Polis won a tough primary battle in a largely Democratic district that includes Denver suburbs with a growing Jewish population. According to David Shneer, director of the Center for Jewish Studies at the University of Colorado at Boulder, the Jewish population of the Denver metro area grew by roughly 40% over the past 10 years. Polis’s district includes the liberal enclave of Boulder as well as other Denver suburbs, though not the capital city itself.

Polis, who handily won the general election with more than 60% of the vote, said that neither his religion nor his sexual orientation cropped up much during the campaign. “I think they were both non-issues,” he said. “The issues of most concern to voters in our district were the war in Iraq, affordable health care, improving our schools.”

Still, both of those factors did come into play in recent weeks, when Polis received a “frantic” e-mail from a Barney Frank biographer who wanted to know whether he was left-handed. Why? As Polis explained, the biographer was working on a book titled “Barney Frank: The Story of America’s Only Left-Handed Gay Jewish Congressman.” If Polis were left-handed — which, he reassured the biographer, he is not — his election would have discounted the book’s title.

Polis is a member of Congregation Har HaShem, Boulder’s only Reform synagogue. The congregation’s senior rabbi, Deborah Bronstein, said that Polis embodies Jewish values. “He takes a lot of personal concern in nonprofits that have to do with helping people get ahead who might not otherwise,” she said.

Where Polis brings a youthful and entrepreneurial zeal to office, John Adler, 49, brings 20 years of elective experience to the job of representing New Jersey’s 3rd District, a seat that no Democrat had won since 1882. Adler, who spent the past 16 years in the New Jersey State Senate, where he was assistant minority leader from 1994 to 2001, won the seat of retiring Rep. Jim Saxton.

Residents of the South Jersey district, which includes Cherry Hill — where Adler lives and was a former councilman — and Ocean and Burlington counties, will have a stalwart supporter of Israel in their new congressman. Adler, who says he has been Jewish “virtually my entire adult life,” converted from his Episcopalian faith in 1985 after meeting his wife in law school. He has served on the New Jersey-Israel Commission, which helps foster cultural and business relations between the Garden State and Israel.

In the State Senate, Adler cultivated a reputation as a well-respected legislator and chaired the Judiciary Committee. According to Rutgers University political scientist Ross Baker, he played a central role in helping Governor Jon Corzine push state Attorney General Zulima Farber out of office after it was revealed that the latter had outstanding speeding tickets and a bench warrant against her. “He brings legislative skills that are applicable to the House, and I predict that he will quickly move to make himself unassailable in that seat,” Baker said.

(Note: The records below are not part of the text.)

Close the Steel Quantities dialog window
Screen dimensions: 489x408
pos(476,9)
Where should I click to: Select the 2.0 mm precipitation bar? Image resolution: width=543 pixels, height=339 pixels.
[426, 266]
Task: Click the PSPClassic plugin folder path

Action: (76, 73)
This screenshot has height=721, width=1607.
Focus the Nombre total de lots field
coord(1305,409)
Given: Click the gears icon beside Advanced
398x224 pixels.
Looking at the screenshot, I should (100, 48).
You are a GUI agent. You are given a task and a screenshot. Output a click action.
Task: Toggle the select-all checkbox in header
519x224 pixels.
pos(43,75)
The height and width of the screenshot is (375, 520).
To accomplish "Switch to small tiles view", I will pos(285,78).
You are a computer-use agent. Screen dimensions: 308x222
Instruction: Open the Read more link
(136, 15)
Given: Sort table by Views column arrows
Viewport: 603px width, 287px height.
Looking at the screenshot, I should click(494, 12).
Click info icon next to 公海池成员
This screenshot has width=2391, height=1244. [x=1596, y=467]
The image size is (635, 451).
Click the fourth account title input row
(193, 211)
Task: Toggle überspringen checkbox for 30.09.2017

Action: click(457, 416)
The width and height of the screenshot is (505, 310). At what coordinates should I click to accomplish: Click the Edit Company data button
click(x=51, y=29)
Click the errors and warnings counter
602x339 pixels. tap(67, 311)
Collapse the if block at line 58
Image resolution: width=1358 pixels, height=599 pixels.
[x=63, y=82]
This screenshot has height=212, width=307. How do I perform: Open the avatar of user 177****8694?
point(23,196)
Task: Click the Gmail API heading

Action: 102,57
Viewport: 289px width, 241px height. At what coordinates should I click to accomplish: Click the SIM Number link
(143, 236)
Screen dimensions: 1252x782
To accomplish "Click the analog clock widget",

At least for now, Adler, a member of Temple Emanuel in Cherry Hill, says that his focus is on helping struggling middle-class families, a core theme of his campaign. “This is the first decade since the Great Depression that the middle class stepped backwards,” Adler said. “I am [eager] to address problems that have been plaguing America the last few years or my entire life.”

In Florida’s 8th District, Alan Grayson found success in his second run for Congress, winning a seat that includes the part of Orlando that is home to Walt Disney World. Grayson, the surprise victor of the Democratic primary, defeated incumbent Republican Ric Keller in what the Orlando Sentinel called the ugliest fight in Central Florida House races.

Grayson, a Bronx native who lost a 2006 congressional race, spent more than $2 million of his own money this year to win the seat considered part of a GOP stronghold. As an attorney, he sued government contractors responsible for defrauding taxpayers and for supplying defective equipment to American soldiers. Keller tagged him as an “ultraliberal” who would vote to cut off funding for troops in Iraq, but apparently the voters believed otherwise.